▶ TEXT SEGMENT:
——————————

All outcomes were extracted verbatim with any accompanying outcome measurement instruments used, including outcome definitions/outcome measurement instruments used. All extracted outcomes and outcome measurement instruments were specified in each study’s methods or results section. Outcomes were defined where an outcome definition was provided or referenced with a citation. Where a citation defined an outcome, the outcome definition was extracted verbatim from the cited article. Where studies reported PROMs or physical performance measures without stating what outcomes they intended to measure, an overarching outcome was assigned.
Categorizing outcomes and outcome measurement instruments
Verbatim outcomes were reviewed in an iterative process to devise standardized outcome headings used to group outcomes. Outcome headings were often representative of the most common outcome wording reported in the literature (see Supplementary Material 2 for a complete list of verbatim outcomes and the standardized outcome headings).

——————————

▶ THE DATA:

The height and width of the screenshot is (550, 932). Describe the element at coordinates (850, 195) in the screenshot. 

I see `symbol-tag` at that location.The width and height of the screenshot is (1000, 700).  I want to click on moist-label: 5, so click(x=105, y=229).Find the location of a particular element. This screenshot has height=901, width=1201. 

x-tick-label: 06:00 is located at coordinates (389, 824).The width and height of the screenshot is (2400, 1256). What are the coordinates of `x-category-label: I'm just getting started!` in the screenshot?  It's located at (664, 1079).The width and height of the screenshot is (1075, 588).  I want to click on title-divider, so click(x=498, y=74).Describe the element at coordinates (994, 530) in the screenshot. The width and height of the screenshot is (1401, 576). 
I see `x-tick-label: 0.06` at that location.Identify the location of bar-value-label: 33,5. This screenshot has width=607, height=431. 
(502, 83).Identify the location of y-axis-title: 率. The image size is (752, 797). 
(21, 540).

——————————

▶ WORK ITEM:
Carry on the passage about extracting and categorizing study outcomes, starting right after its last sentence.

▶ TASK OUTPUT:
Categorizing outcome measurement instruments
Each outcome measurement instrument was given an overarching outcome, used to group the outcome measurement instrument under a standardized outcome heading as devised in outcome extraction. Overarching outcomes for outcome measurement instruments were established using an adapted method described by Macefield et al7 or the outcome measurement instrument definition if provided.
All standardized outcome headings and outcome measurement instruments were organized and categorized using the Core Outcomes in Effectiveness Trials Initiative (COMET) Taxonomy of Outcomes.8 The COMET Taxonomy of Outcomes is a categorization system designed by the COMET Initiative to provide sufficient granularity and scope for classifying all medical outcomes in core outcome set (COS) development. The COMET Taxonomy of Outcomes categorizes outcomes into 38 outcome domains within five core areas.8
Assessment of bias
There was no data synthesis of study effect sizes in this systematic review; therefore, no assessment of the methodological quality of the studies was conducted.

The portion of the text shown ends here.